*** SUPPLIED RECORDS ***

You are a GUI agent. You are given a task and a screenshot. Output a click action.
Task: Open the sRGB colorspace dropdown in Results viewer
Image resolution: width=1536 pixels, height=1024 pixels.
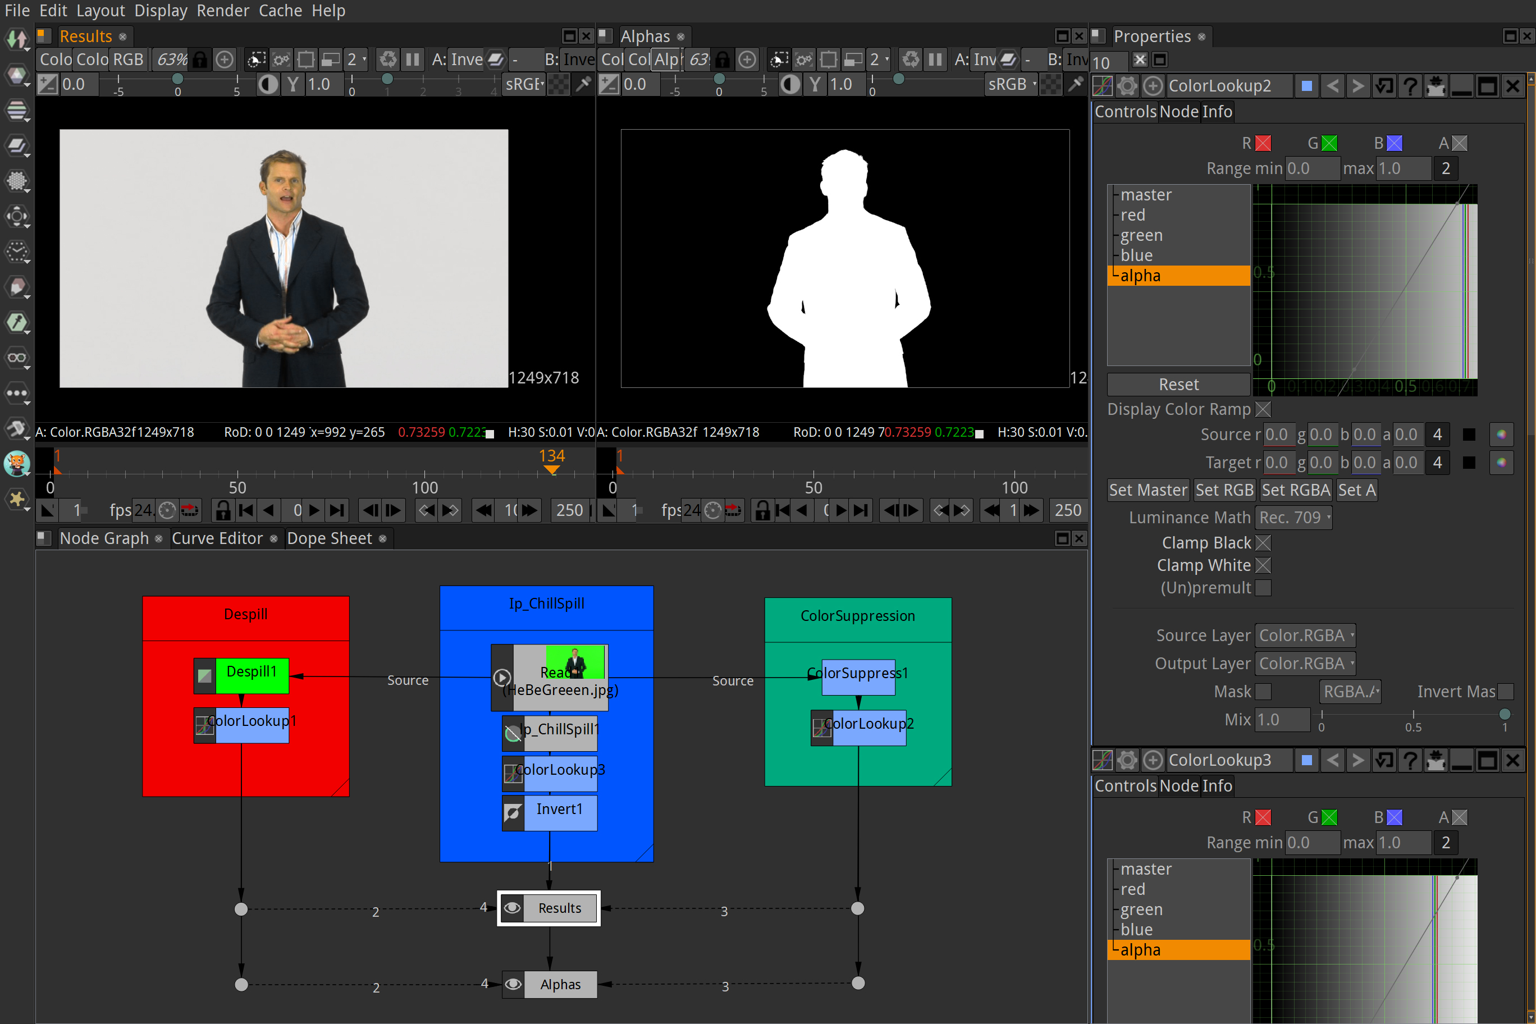click(524, 84)

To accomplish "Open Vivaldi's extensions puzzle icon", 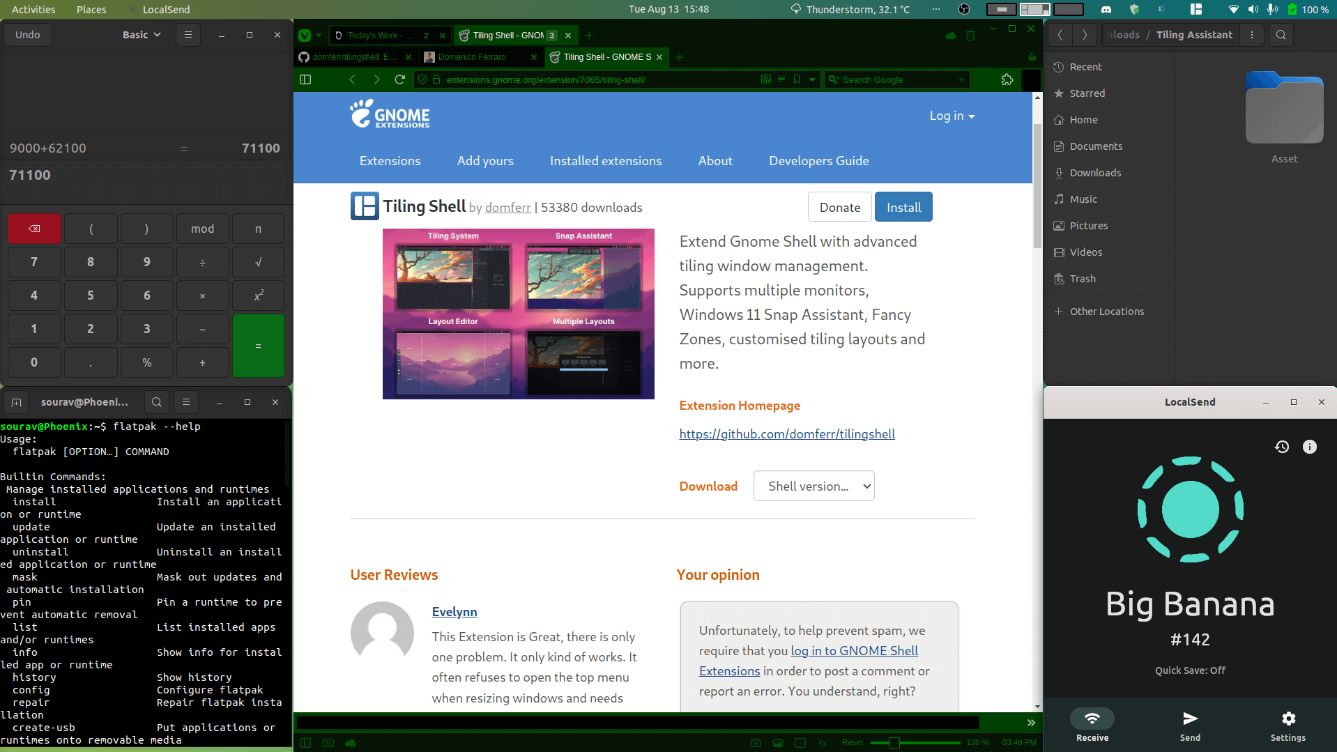I will 1007,79.
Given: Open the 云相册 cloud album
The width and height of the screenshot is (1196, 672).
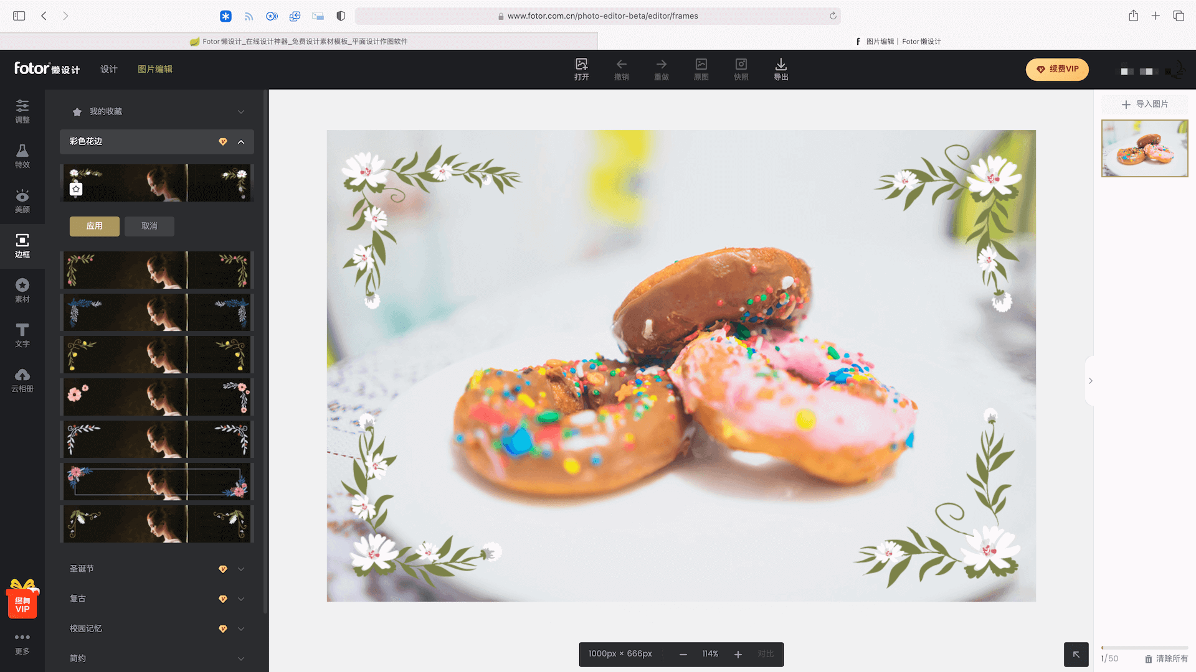Looking at the screenshot, I should pyautogui.click(x=22, y=380).
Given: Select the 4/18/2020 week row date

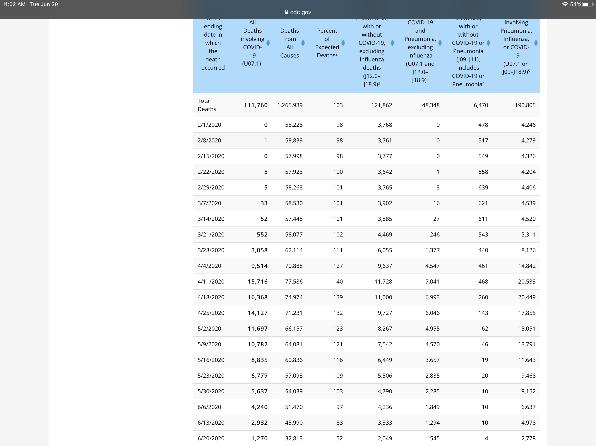Looking at the screenshot, I should click(x=211, y=297).
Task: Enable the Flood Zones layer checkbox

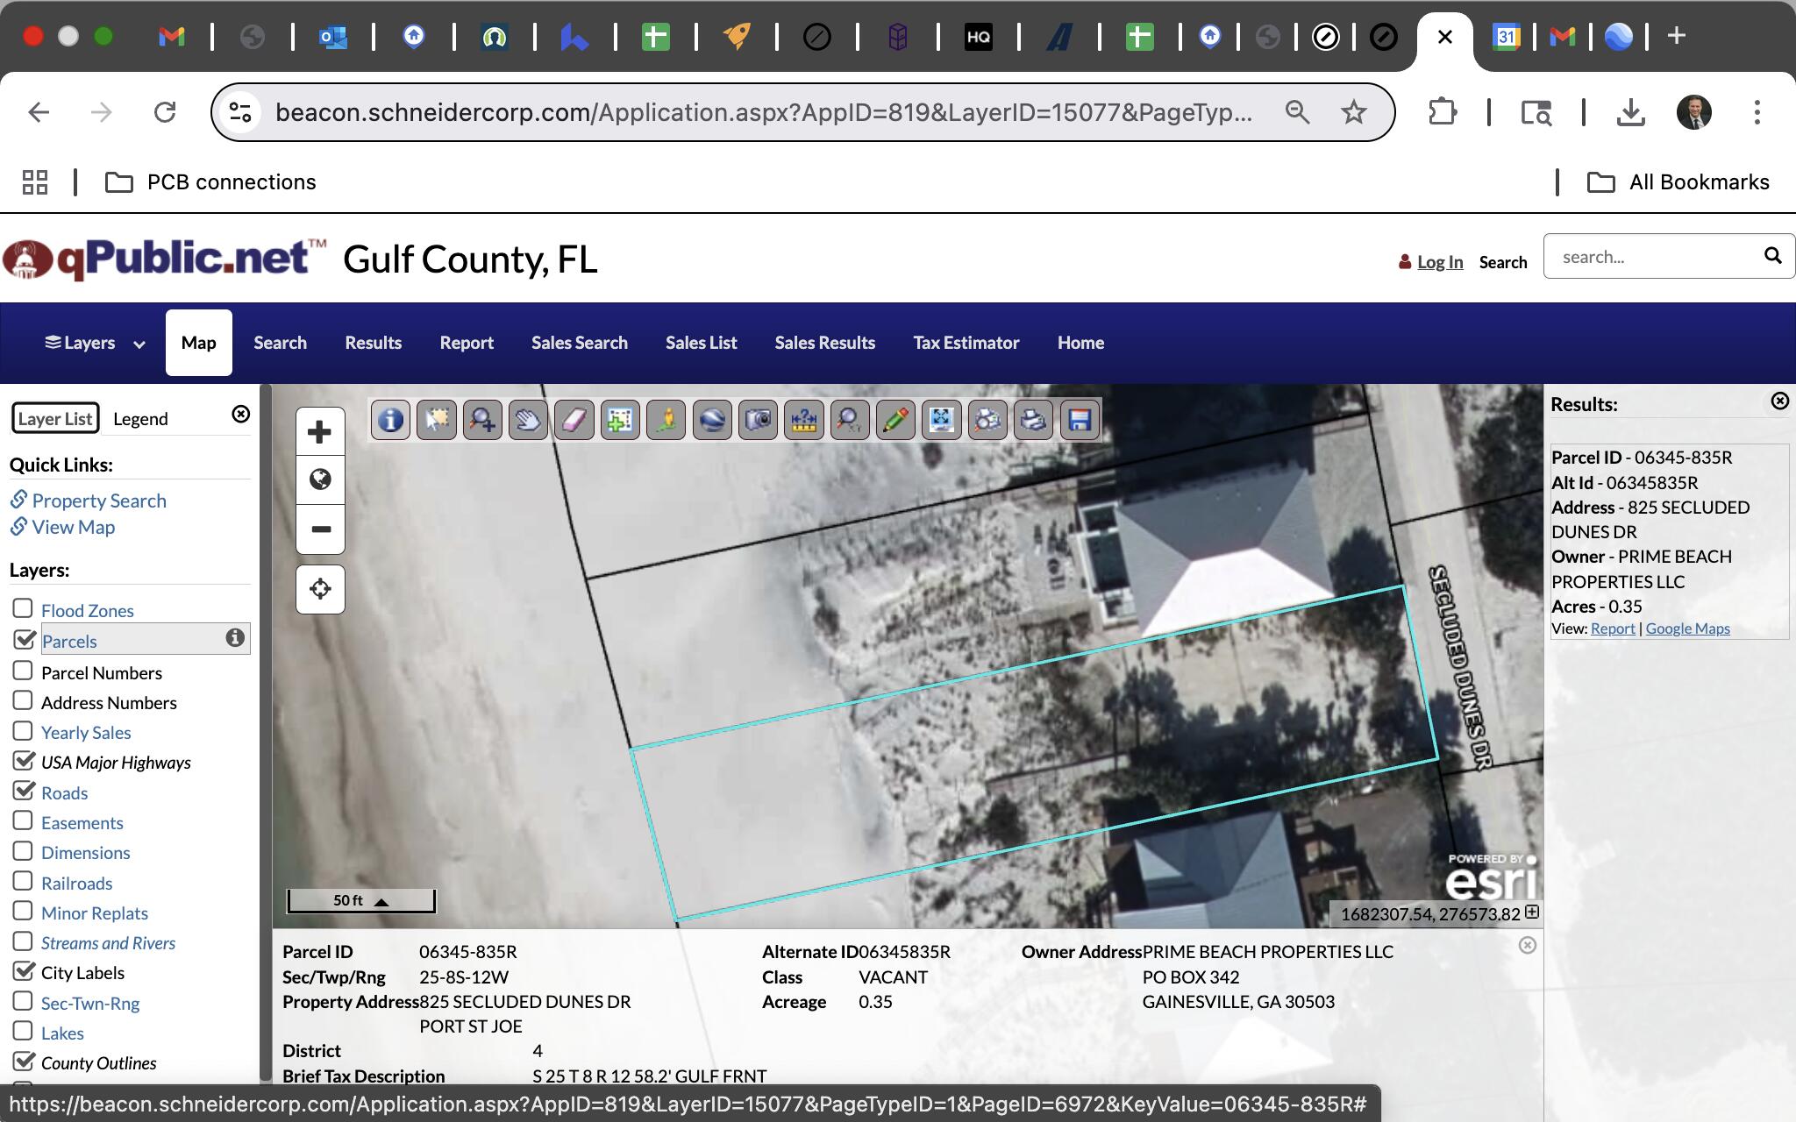Action: point(24,608)
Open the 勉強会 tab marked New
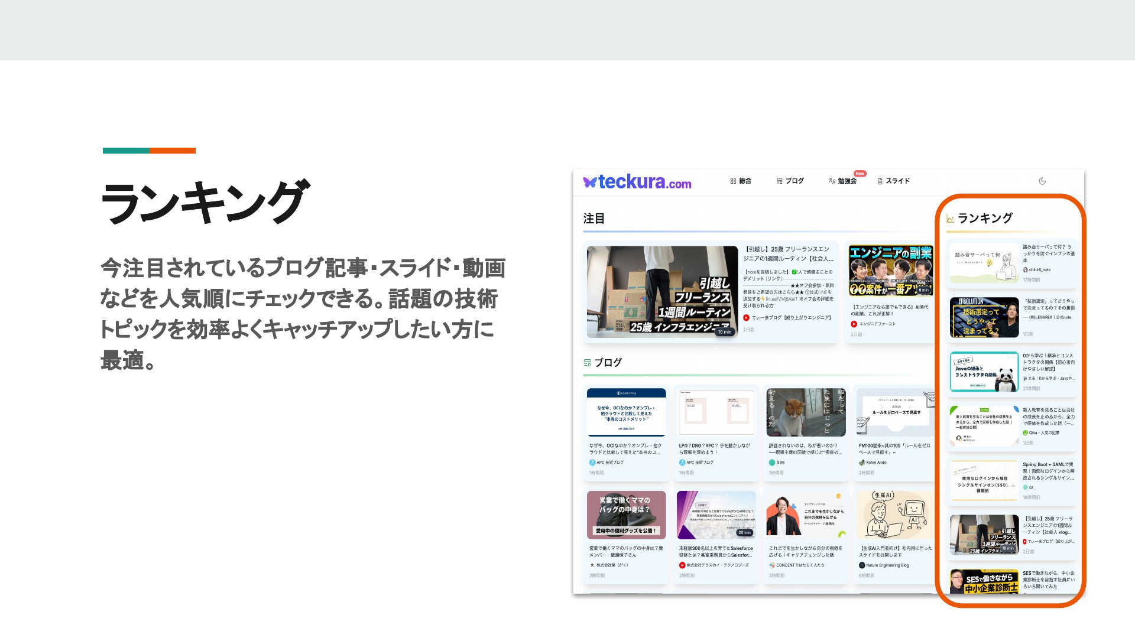 [842, 181]
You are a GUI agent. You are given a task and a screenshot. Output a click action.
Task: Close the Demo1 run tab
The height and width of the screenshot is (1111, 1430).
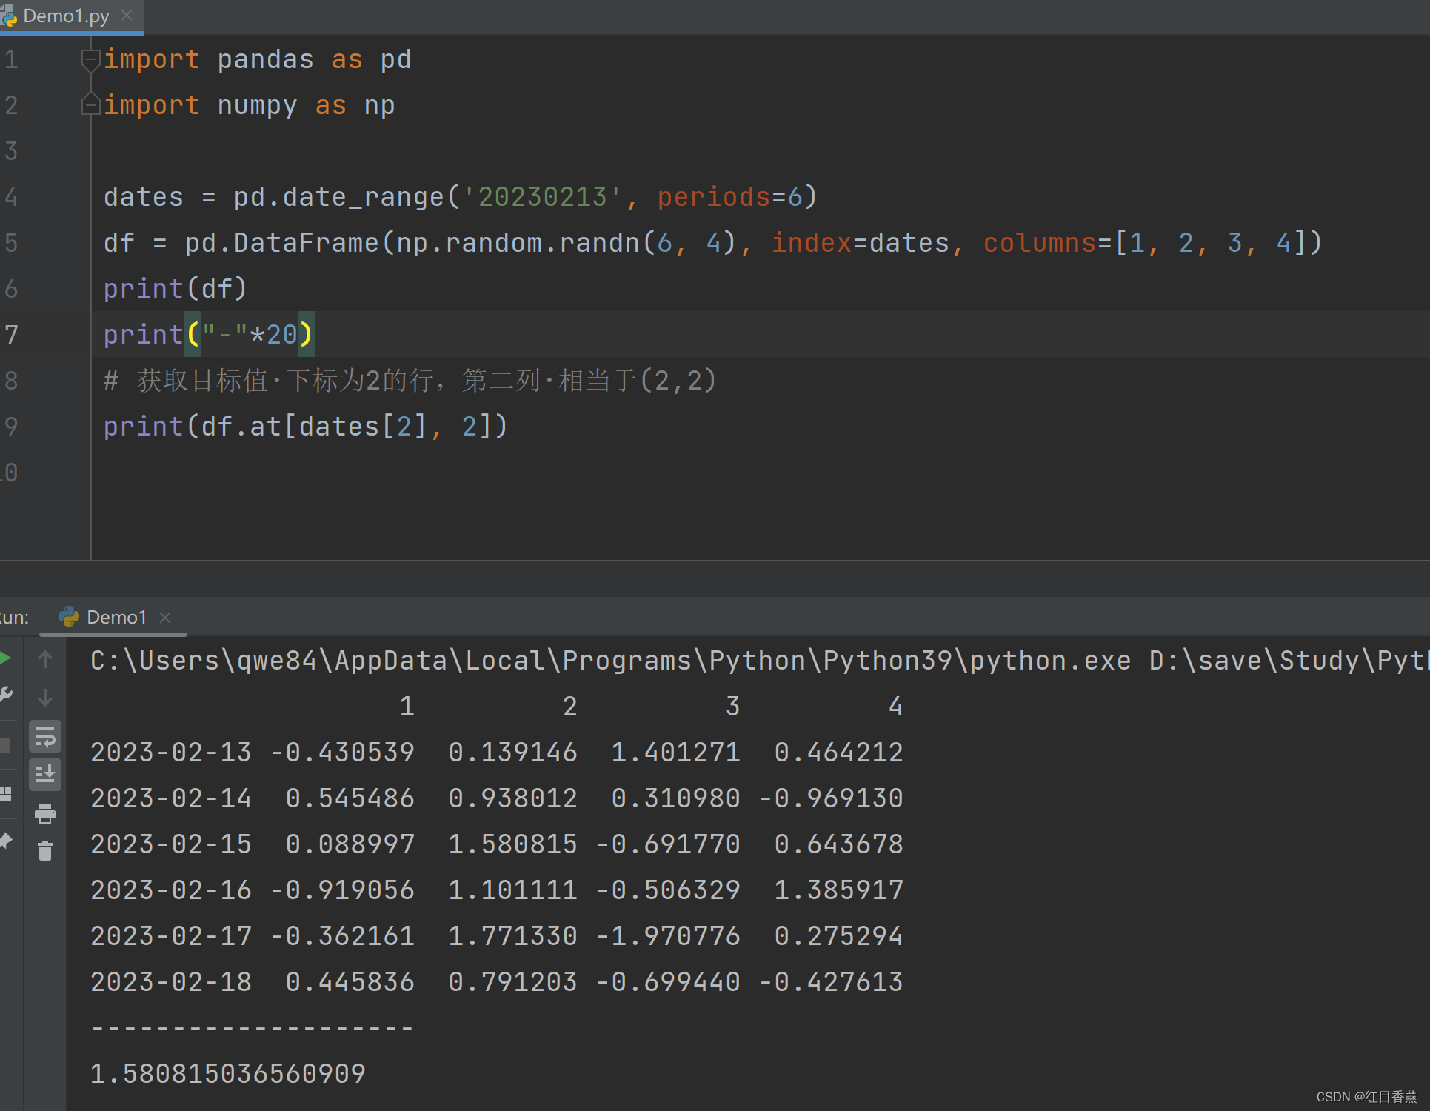(165, 617)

*** End of SUPPLIED RECORDS ***

* **WHAT YOU SHOULD DO**:
Only the lines from the one containing "Task: Close the Demo1 run tab" through the last line of the material should be returned, exactly and without pictures.

* **RESULT FOR THIS EXERCISE**:
Task: Close the Demo1 run tab
The height and width of the screenshot is (1111, 1430).
(165, 617)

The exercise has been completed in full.